Cuisine Noir Magazine. Nov 2019.
Maria Bradford is changing the way diners perceive African cuisine. She pairs her African-inspired modern savory street food snacks with English cakes and scones and caters them to a tea party in London. She mixes hibiscus with strawberries picked at her neighborhood farm in Kent and sells the “Passionately Bissap” juice bottles through her online store.
Bradford is a native of the West African country Sierra Leone that is typically associated with transatlantic slavery, Ebola, poverty and corruption. “I divert the conversation to food,” says Bradford, founder of Maria Bradford Kitchen, based in the UK. “I talk about my fun childhood in Sierra Leone, where I was surrounded by aunties and grandparents. Though I had a single parent, I was always around people.” Bradford points out that Sierra Leon is also known for welcoming people, beautiful beaches and great food.
Childhood Foods Reinvented
If you browse through Bradford’s Instagram page (which has 22K followers and counting), you can visualize the comforting, yet contemporary food she is referring to. Bradford did not want to present the stereotypical West African dishes, such as peanut stew and jollof rice. Instead, she is inspired by the street food she fondly loved as a child but was not allowed to eat, as her mother considered eating on the street to be rude. “I would use my taxi fare and walk back home so I could buy donuts after school,” she points to the inspiration behind her pumpkin drop donuts with cinnamon sugar. Her sophisticated dishes, such as fish untu (steamed fish balls) and lemongrass soup, morkor (sweet and savory banana fritters), cassava flatbread with pan-fried sea bass, use the flavors and ingredients from Africa and are presented with her own unique twist.
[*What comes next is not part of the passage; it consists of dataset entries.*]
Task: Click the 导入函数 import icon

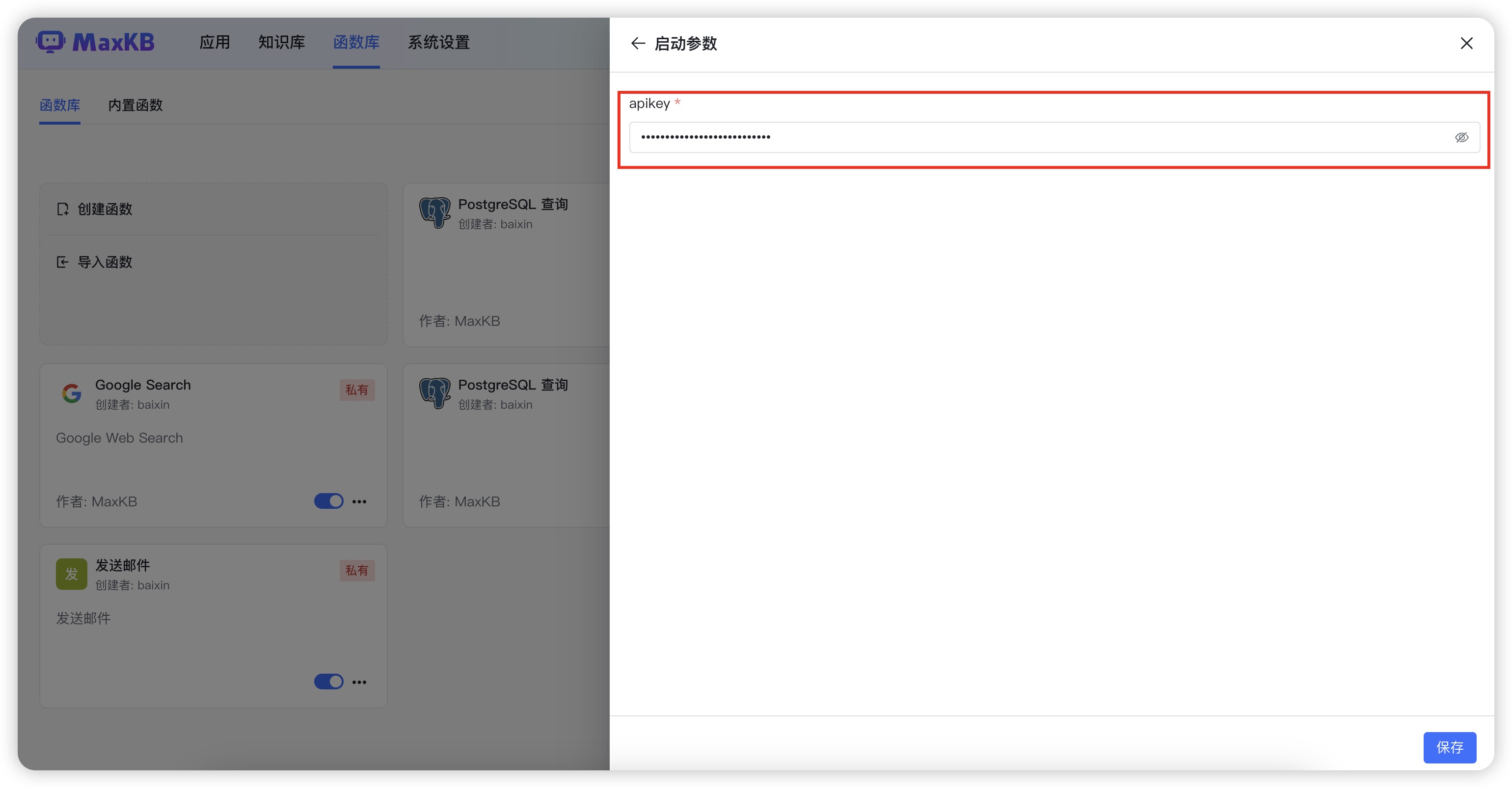Action: [63, 262]
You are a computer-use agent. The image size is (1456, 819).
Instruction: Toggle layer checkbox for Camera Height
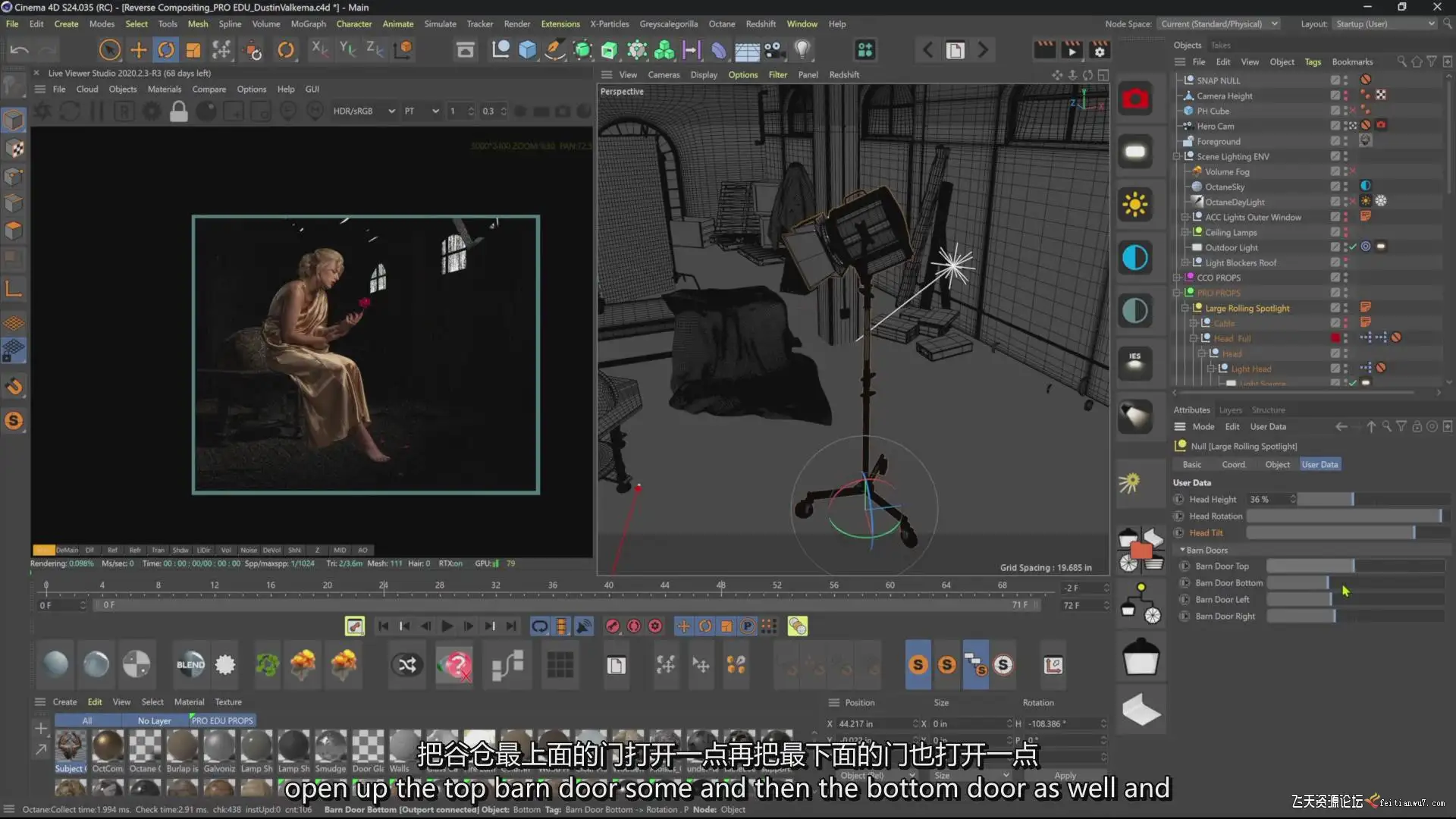pos(1335,96)
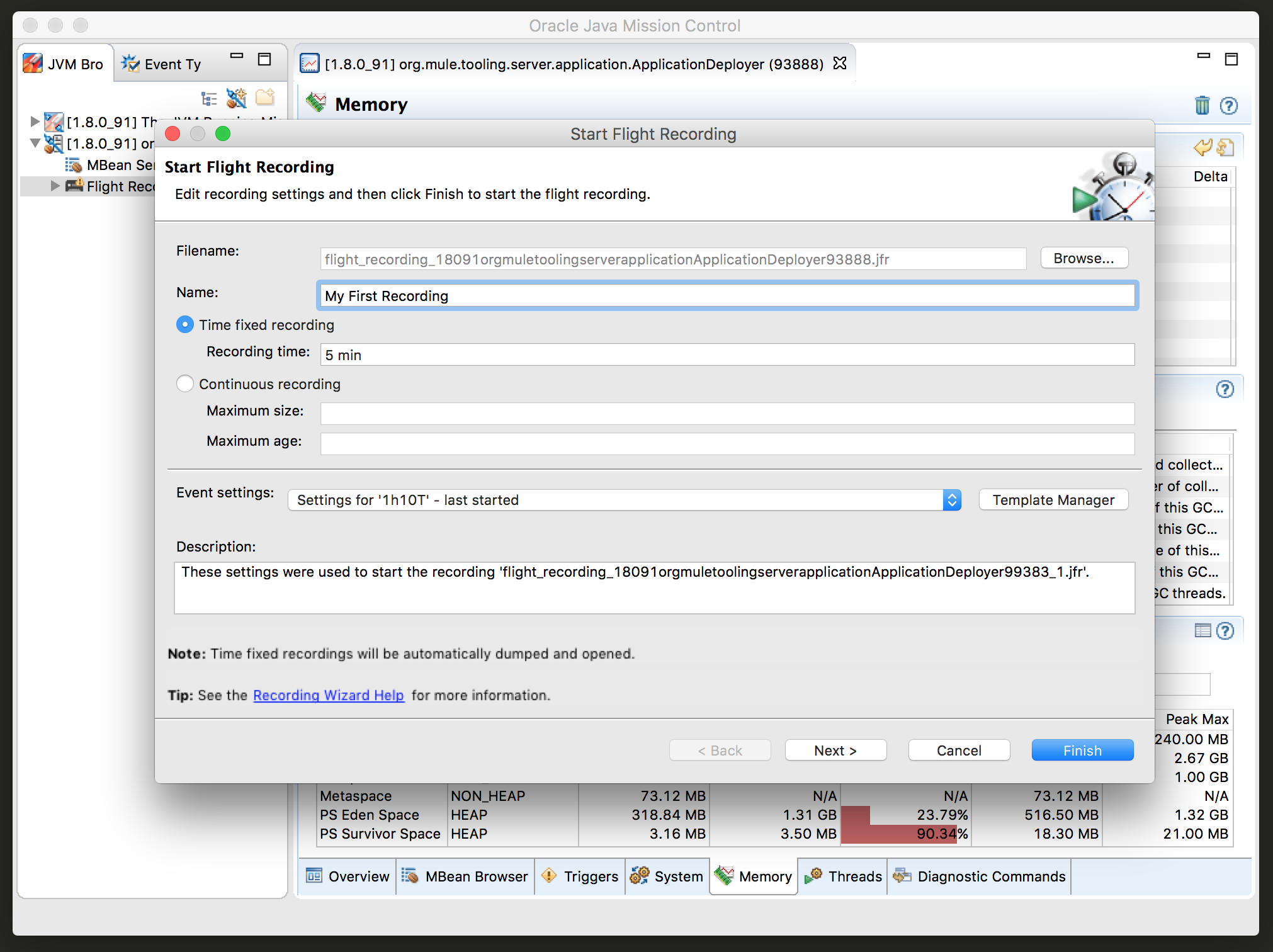Screen dimensions: 1273x952
Task: Click the delete recording trash icon in Memory panel
Action: (x=1202, y=106)
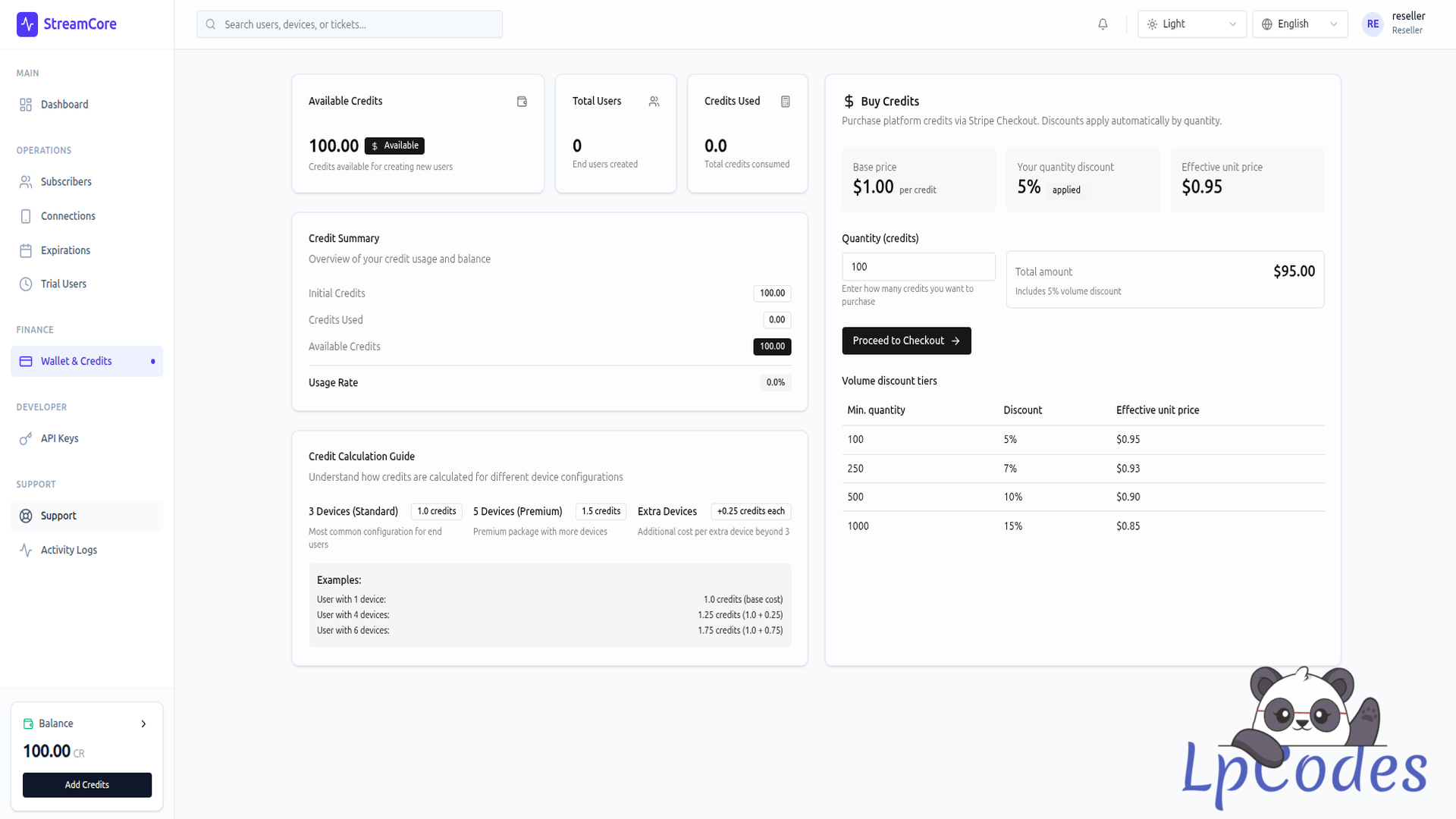Image resolution: width=1456 pixels, height=819 pixels.
Task: Focus the search users, devices, tickets box
Action: pos(350,24)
Bradford’s culinary journey started only a few years ago when she was cooking for family and friends. Her first catering gig — a cousin’s baby shower in London — motivated her to start her own business. She created an Instagram page, enrolled in culinary school, set up a catering business, and started a product line selling drinks and sauces.
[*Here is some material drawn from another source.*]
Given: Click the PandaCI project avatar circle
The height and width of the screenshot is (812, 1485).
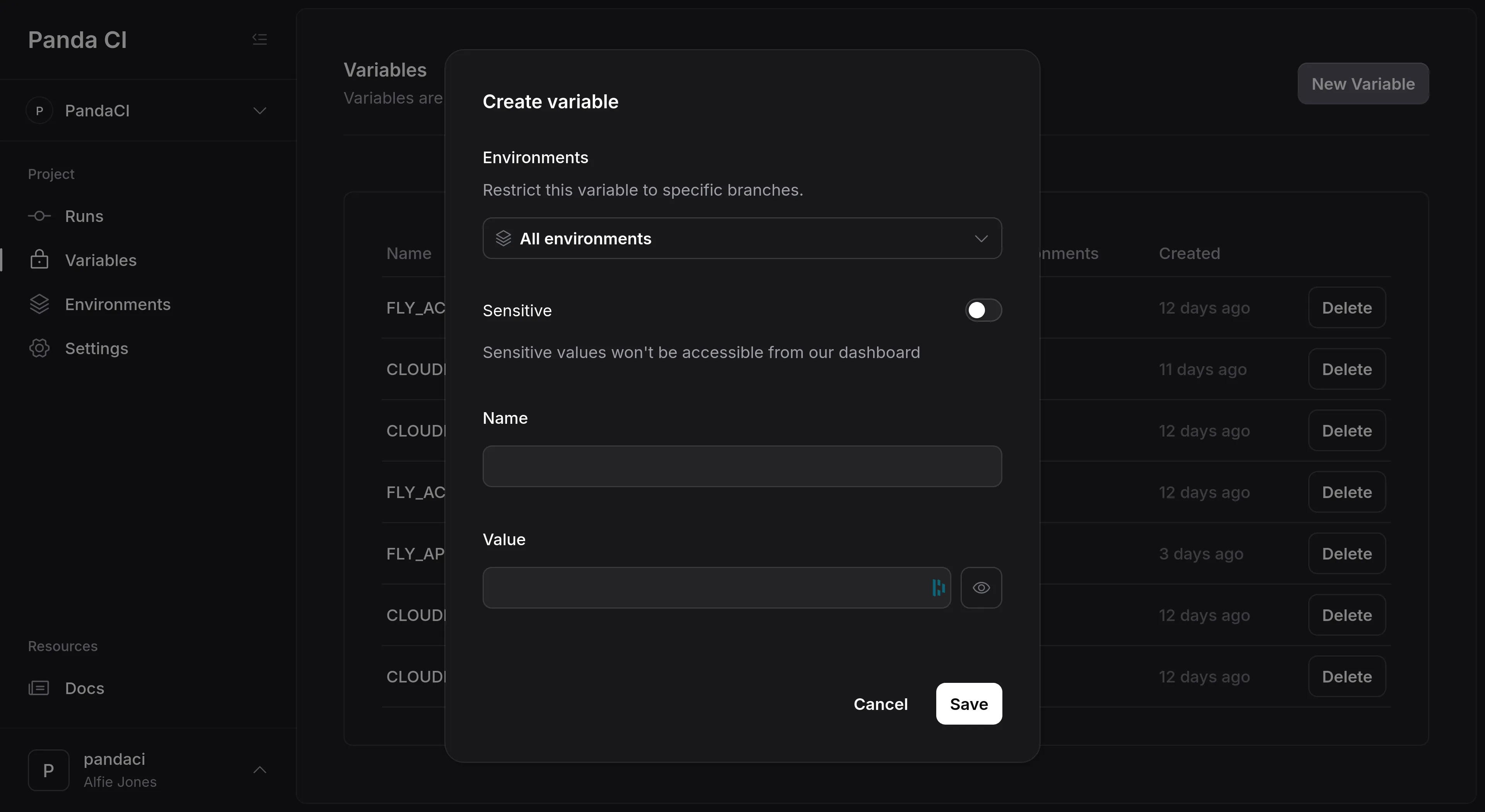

Bradford creates the Sierra Leonean-inspired drinks and chili sauces with seasonal, natural ingredients. “Again, I took from the beverages sold from bicycles on the streets and had my own take on them,” Bradford explains. With tropical flavors of coconut water, lavender, tamarind juice, ginger, hibiscus and mango, the different juice concoctions are great as cocktail mixers. She advises drinking them by themselves or adding a bit of brandy or whiskey for a special holiday treat. Passionately Bissap pairs exceptionally well with gin or prosecco. The products are available online on her website or by messaging her through her Instagram page.
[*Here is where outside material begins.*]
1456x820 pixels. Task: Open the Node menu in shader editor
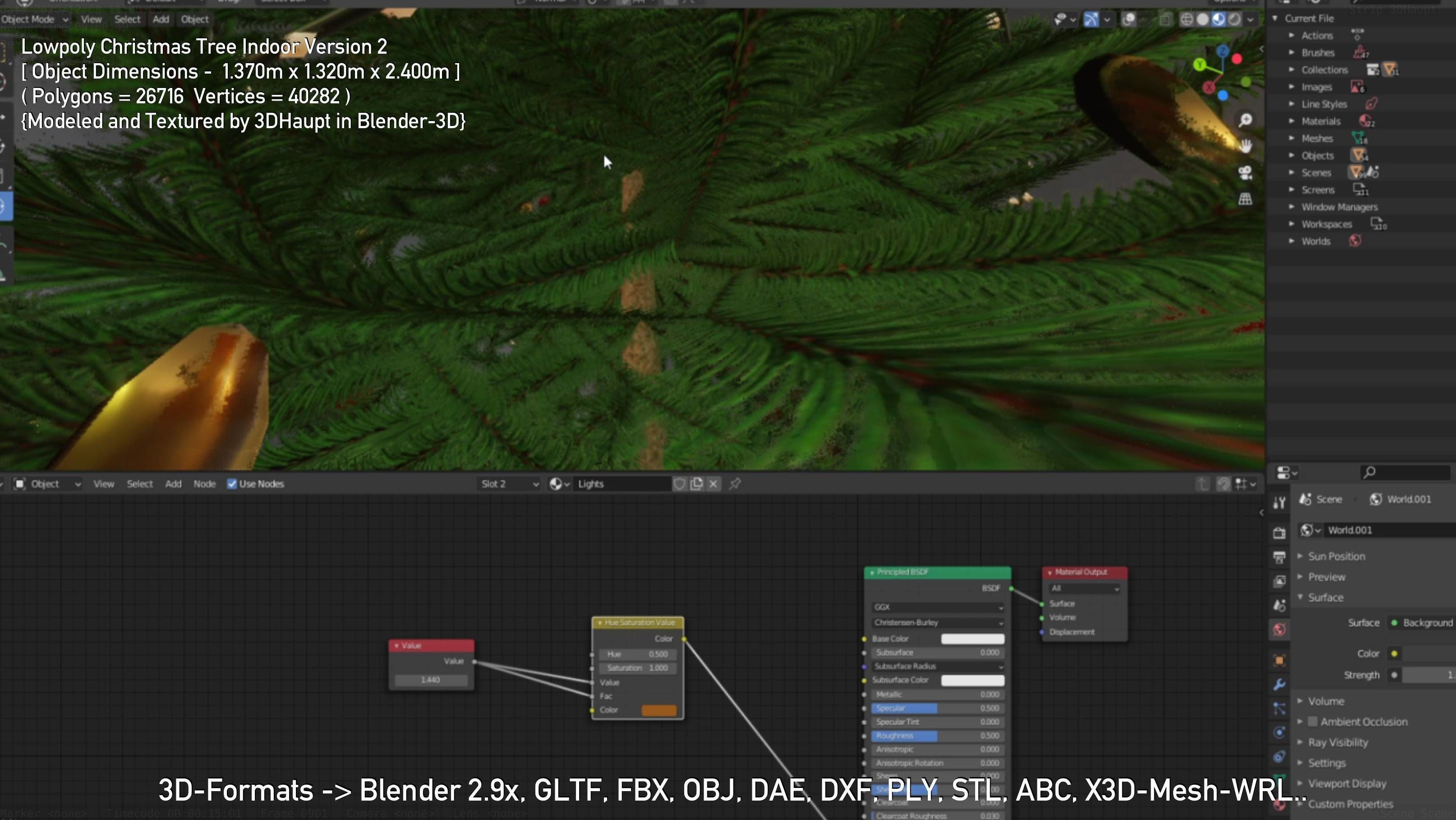(x=204, y=484)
Travel, Food and a Cookbook
When not cooking, Bradford is traveling and drawing inspiration from other chefs around the world. She takes cooking classes, cooks with local chefs, hosts pop-up restaurants and draws parallels between how people eat in Sierra Leone versus the rest of the world. In Javier, Spain, she went down to the fishing bay each morning and cooked with the locals. “Growing up, 90% of my diet was fish, as it was cheap and accessible, so I love to cook with fish,” she says. You can see many of her fish dishes in her picture feed. In Malaysia, she compares the chicken satay to Sierra Leone peanut chicken. Her latest travels took her and her family to a homestay in India, where she learned to cook from an older lady in Kerala. “It reminded me of my own family and how we love to invite strangers,” she adds.
“A cookbook is definitely coming at some point,” says Bradford, but currently she is focusing on renting a commercial kitchen where she can host frequent supper clubs as she continues to positively showcase the flavors of West Africa.